Melvyn Bragg and guests were discussing Robinson Crusoe on BBC Radio 4's "In Our Time" this evening.
The academics on the show said he was a kind of "everyman" filled with the fears and phobias of the average human being. So how realistic was his reaction to finding gold on his shipwrecked ship when he knew he had no need for it?
Daniel Defoe wrote: "I had been now thirteen days on shore, and had been eleven times on board the ship; in which time I had brought away all that one pair of hands could well be supposed capable to bring…"
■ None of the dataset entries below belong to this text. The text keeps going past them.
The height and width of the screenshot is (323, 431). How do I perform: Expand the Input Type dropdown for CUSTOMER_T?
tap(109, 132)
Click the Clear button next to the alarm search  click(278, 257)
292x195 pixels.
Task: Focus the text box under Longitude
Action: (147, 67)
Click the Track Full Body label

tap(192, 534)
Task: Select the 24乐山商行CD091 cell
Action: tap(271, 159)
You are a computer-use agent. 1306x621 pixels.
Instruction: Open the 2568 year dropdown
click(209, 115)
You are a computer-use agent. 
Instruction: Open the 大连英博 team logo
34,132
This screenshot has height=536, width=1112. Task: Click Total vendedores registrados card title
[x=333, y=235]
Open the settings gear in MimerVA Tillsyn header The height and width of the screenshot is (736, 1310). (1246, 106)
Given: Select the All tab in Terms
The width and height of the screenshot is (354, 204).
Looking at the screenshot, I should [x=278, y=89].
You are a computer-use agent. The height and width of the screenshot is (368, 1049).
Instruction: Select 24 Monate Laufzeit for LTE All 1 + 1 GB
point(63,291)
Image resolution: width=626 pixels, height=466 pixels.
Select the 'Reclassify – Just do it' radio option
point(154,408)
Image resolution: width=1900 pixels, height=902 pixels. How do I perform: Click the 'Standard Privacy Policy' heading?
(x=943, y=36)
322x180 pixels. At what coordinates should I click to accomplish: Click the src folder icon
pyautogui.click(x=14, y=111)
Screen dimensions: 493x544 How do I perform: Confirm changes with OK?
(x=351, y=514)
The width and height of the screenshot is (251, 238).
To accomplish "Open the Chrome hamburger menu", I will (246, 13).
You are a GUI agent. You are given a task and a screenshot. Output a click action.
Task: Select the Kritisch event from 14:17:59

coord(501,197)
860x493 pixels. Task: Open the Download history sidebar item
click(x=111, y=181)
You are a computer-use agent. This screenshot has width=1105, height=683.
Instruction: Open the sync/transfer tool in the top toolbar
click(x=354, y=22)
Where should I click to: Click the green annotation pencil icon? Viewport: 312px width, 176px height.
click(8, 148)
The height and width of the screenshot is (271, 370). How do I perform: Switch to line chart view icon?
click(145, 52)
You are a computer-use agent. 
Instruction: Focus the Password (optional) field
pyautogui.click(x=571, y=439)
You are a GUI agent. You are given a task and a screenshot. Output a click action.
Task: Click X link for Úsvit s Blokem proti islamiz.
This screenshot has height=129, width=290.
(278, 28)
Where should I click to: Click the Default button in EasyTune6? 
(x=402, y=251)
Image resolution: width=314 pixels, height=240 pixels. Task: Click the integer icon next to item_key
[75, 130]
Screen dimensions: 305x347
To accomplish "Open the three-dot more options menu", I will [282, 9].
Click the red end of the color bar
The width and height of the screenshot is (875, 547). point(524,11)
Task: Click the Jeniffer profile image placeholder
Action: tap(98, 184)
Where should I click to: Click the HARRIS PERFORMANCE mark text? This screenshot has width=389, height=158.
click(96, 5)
But as the wind began to rise he decided to make another trip during which: “I discovered a locker with drawers in it, in one of which I found tow or three razors, and one pair of large scissors, with some ten or a dozen good knives and forks; in another I found about thirty pounds value in money; some European, some American, some gold, and some silver coin.
“I smiled to myself at the sight of this money: o drug! I exclaimed, what art thou good for? Thou art not worth to me, no not the taking off the ground; one of those knives is worth all this heap; I have no manner of use for thee; e’en remain where thou art, and go to the bottom, as a thing not worth saving.”
“However, upon second thoughts, I took it away, and wrapping all this in a piece of canvas, I began to think of making another raft…” but didn't due to the rising storm and carried the gold with him despite the problems the extra weight caused him.